DATA SUPPLIED:
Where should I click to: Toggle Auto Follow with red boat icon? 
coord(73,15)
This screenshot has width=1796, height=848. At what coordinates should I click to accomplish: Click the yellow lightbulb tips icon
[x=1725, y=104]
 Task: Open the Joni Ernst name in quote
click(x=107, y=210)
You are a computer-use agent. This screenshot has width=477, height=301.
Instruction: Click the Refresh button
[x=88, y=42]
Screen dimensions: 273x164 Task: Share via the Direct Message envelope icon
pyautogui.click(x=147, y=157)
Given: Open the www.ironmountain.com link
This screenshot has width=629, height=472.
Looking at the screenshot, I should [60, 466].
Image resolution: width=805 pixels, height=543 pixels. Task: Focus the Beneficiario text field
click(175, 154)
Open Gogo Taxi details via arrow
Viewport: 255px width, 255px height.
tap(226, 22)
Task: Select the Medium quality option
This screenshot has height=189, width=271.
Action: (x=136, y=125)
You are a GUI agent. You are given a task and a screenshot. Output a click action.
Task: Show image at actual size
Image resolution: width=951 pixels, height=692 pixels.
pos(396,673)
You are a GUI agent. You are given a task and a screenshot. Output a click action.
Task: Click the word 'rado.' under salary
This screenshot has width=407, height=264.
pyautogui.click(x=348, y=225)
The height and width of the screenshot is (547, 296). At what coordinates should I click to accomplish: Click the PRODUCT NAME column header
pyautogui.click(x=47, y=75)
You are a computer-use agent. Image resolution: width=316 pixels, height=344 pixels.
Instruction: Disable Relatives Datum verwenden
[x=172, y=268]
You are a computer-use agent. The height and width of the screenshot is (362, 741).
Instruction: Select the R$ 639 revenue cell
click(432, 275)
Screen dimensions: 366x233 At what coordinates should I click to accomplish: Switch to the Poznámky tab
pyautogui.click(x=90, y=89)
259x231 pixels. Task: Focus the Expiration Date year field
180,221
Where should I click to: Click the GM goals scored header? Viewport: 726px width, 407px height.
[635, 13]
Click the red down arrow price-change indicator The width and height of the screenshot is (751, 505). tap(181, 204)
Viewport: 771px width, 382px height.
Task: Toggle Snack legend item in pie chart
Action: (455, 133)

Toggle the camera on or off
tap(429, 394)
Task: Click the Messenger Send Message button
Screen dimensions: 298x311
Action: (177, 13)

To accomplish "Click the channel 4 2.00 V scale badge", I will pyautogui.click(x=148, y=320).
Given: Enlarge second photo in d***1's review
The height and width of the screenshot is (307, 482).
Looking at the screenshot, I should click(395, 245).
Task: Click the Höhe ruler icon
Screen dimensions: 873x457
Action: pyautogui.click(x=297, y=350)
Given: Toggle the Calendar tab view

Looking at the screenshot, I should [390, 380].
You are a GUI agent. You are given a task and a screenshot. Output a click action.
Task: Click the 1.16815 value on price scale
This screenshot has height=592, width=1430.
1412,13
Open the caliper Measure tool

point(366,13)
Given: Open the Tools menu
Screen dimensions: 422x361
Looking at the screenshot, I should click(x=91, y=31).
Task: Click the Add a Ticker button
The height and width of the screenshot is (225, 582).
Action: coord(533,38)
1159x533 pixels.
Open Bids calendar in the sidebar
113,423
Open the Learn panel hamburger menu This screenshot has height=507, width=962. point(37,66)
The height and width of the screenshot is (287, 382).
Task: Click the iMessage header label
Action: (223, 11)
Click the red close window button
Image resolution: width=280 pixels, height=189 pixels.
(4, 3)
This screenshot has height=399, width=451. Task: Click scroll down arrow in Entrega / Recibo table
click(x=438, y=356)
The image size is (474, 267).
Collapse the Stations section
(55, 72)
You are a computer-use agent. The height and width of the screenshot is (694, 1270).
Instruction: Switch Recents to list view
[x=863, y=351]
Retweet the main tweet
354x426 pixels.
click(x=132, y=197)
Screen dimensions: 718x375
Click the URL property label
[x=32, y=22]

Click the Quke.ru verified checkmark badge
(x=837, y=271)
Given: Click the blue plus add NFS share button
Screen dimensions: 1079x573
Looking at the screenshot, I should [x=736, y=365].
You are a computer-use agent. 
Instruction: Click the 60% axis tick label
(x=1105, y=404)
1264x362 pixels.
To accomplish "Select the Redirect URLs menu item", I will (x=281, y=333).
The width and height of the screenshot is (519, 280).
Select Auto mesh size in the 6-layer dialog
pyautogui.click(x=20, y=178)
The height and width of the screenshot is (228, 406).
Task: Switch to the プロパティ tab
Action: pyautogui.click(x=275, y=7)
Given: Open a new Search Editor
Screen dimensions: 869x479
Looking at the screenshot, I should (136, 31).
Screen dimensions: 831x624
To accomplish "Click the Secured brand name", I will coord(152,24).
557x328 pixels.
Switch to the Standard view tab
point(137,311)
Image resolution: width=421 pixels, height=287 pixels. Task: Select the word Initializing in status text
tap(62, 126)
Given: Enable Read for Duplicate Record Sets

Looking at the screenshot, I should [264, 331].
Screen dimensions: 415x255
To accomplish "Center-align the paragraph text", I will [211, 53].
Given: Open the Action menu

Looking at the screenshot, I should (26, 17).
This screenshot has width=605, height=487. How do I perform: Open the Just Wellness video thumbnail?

WHAT YOU WILL DO: Copy exactly. The range runs from the line containing "Given: Open a new Search Editor" through the last line of the data.

OUTPUT:
Given: Open a new Search Editor
Screen dimensions: 869x479
Looking at the screenshot, I should (136, 31).
Screen dimensions: 831x624
To accomplish "Click the Secured brand name", I will coord(152,24).
557x328 pixels.
Switch to the Standard view tab
point(137,311)
Image resolution: width=421 pixels, height=287 pixels. Task: Select the word Initializing in status text
tap(62, 126)
Given: Enable Read for Duplicate Record Sets

Looking at the screenshot, I should [264, 331].
Screen dimensions: 415x255
To accomplish "Center-align the paragraph text", I will [211, 53].
Given: Open the Action menu

Looking at the screenshot, I should (26, 17).
This screenshot has width=605, height=487. How do I perform: Open the Just Wellness video thumbnail?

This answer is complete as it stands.